En qué consiste
Reproduce literalmente el fragmento del texto sobre el problema mente-cerebro, comenzando por «Si la mente» y continuando hasta «barrera cualitativamente infranqueable.».

Texto de origen
Aquí se revela el punto crucial del dilema mente-cerebro, cuya importancia es de tal calibre que apenas hay lugar para la exageración por mucho que se insista en él. Ocurre que la subjetividad humana conserva para sí un reducto que se insinúa inexpugnable ante cualquier tentativa de conquista mediante el único instrumento disponible para la racionalidad científica, esto es, el escrutinio objetivo de aquello que investigamos. Ahora bien, ¿cómo abordar objetivamente algo que por su propia índole es irrenunciablemente subjetivo? Dicho brevemente, «[…] objetivar la mente es transformar en objeto lo que de por sí es sujeto, y por tanto negarlo en cuanto tal. […]» (Arana, op. cit: 126).

            Si la mente humana se halla ligada al cerebro -y todo indica que así es- se colige que habrá surgido gradualmente por el mismo proceso de evolución biológica que dio lugar a la progresiva encefalización de nuestra especie. Y de ello se deduciría que también cabe atribuir cierto tipo de estados mentales a otros vertebrados con un sistema nervioso relativamente complejo (Proctor et al, 2015; Feinberg y Mallatt, 2016a, 2016b; Birch, 2019; Ginsburg y Jablonka, 2019). No poseerán las capacidades de recursividad, abstracción y autoconciencia típicas de los humanos, pero sin duda tampoco resulta descabellado hablar de mente en ciertos animales, aun cuando se separe de la nuestra por una barrera cualitativamente infranqueable.

            La pertinencia de interrogarse por los estados mentales de algunos animales conduce a plantarse si también tales estados o procesos poseerán las cualidades intrínsecas que únicamente nos es dado conocer a nosotros por medio de la introspección, pues corresponden al aspecto puramente subjetivo de nuestra intimidad psíquica. Esta duda inspiró el célebre artículo de Thomas Nagel (1974) en el que se preguntaba sobre la percepción del mundo de un mamífero tan distinto de nosotros como un murciélago. Así nos vemos conducidos al centro de una polémica tan añeja como profunda acerca de esas experiencias internas que conforman el tejido de nuestra vida mental, los qualia.

Líneas de datos
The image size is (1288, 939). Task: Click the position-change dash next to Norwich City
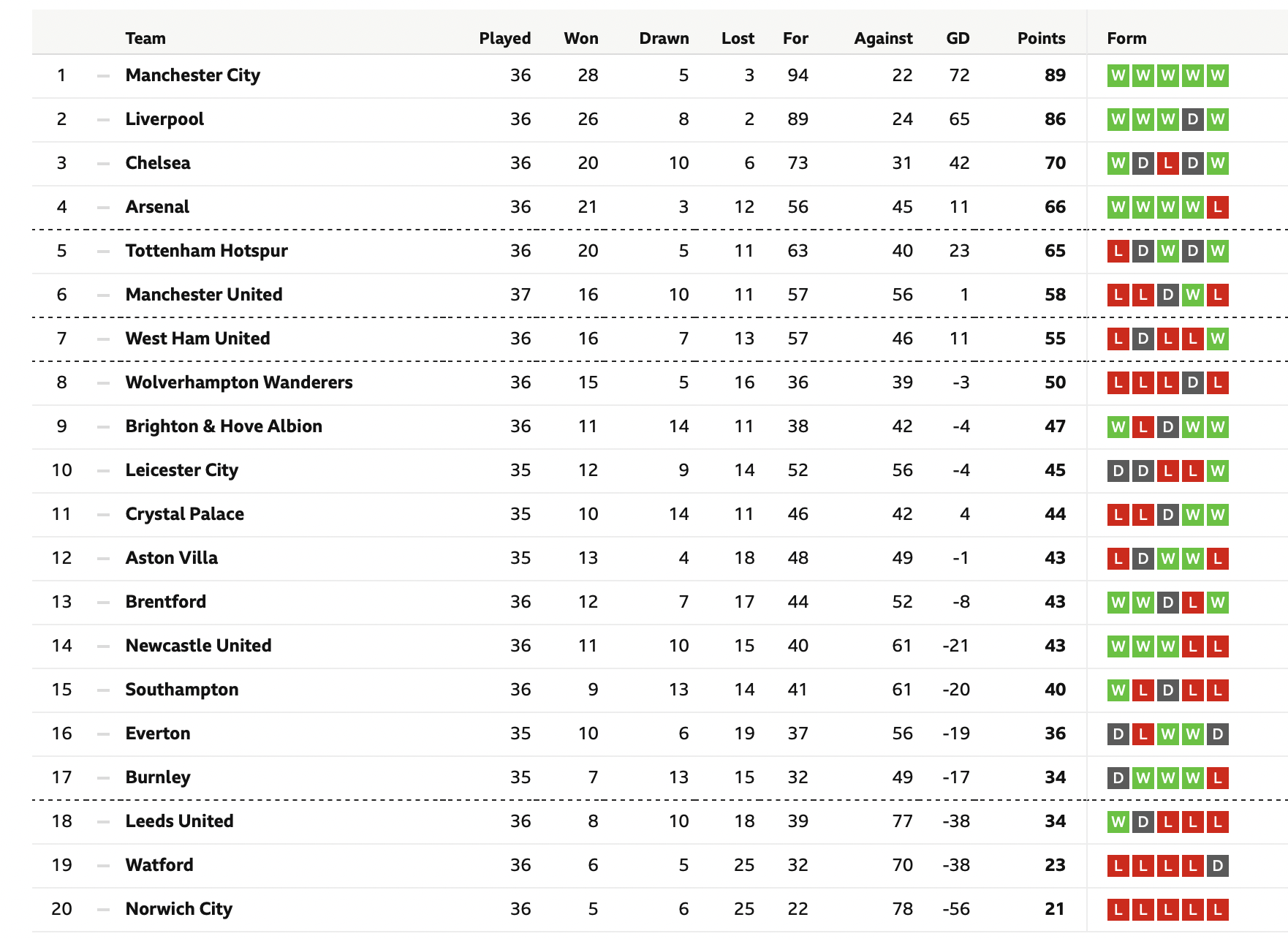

Resultado del ejercicio
Si la mente humana se halla ligada al cerebro -y todo indica que así es- se colige que habrá surgido gradualmente por el mismo proceso de evolución biológica que dio lugar a la progresiva encefalización de nuestra especie. Y de ello se deduciría que también cabe atribuir cierto tipo de estados mentales a otros vertebrados con un sistema nervioso relativamente complejo (Proctor et al, 2015; Feinberg y Mallatt, 2016a, 2016b; Birch, 2019; Ginsburg y Jablonka, 2019). No poseerán las capacidades de recursividad, abstracción y autoconciencia típicas de los humanos, pero sin duda tampoco resulta descabellado hablar de mente en ciertos animales, aun cuando se separe de la nuestra por una barrera cualitativamente infranqueable.